R. V. Lyn1, J. L. Goldwag2,3, S. J. Ivatury2,3 1Dartmouth College,Hanover, NH, USA 2Dartmouth Hitchcock Medical Center,Lebanon, NH, USA 3Geisel School of Medicine,Lebanon, NH, USA
Introduction:
Diverticular disease is common and many patients are sent for operative consideration. The aim of this study is to evaluate baseline bowel function for patients considering sigmoid colectomy for diverticular disease.
Methods:
This is an observational study. We have collected bowel function patient reported outcomes using the Colorectal Functional Outcome Questionnaire (COREFO) questionnaire during each outpatient visit in our clinic. The COREFO is a validated bowel function questionnaire that assesses bowel function in five domains and a Total COREFO score. The scores range from 0 to 100, with a higher score indicating a poorer function. A score greater than 15 is considered symptomatic.
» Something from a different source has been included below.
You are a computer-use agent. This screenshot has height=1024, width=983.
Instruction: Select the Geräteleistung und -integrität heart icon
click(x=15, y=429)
We included all patients who were seen for diverticular disease, were considering surgery, and completed a COREFO questionnaire at their initial visit from May 2015 to July 2018. We excluded those that already had a sigmoid resection or those that did not complete their questionnaire. We evaluated the average scores of each domain and the Total COREFO score at baseline.
Results:
88 patients met criteria for inclusion in this study. The mean age was 57±11 years with 67% women. The median number of reported episodes of diverticulitis prior to the baseline visit was 4 (IQR: 2-5). The mean baseline scores for the domains and Total COREFO score are shown in Figure 1. The social impact, stool-related aspects, and need for medication domains were within the symptomatic range at baseline while the frequency and incontinence domains were in the asymptomatic range. The mean Total COREFO score at baseline was also in the symptomatic range.
Conclusion:
Patients considering elective surgery for diverticular disease present with significant bowel dysfunction at baseline. Surgeons should be aware that this dysfunction lies primarily in the effect of bowel movements on a patient’s lifestyle (social impact), pain and bleeding with bowel movements (stool-related aspects), and the use of medication and foods to improve bowel movements (need for medication).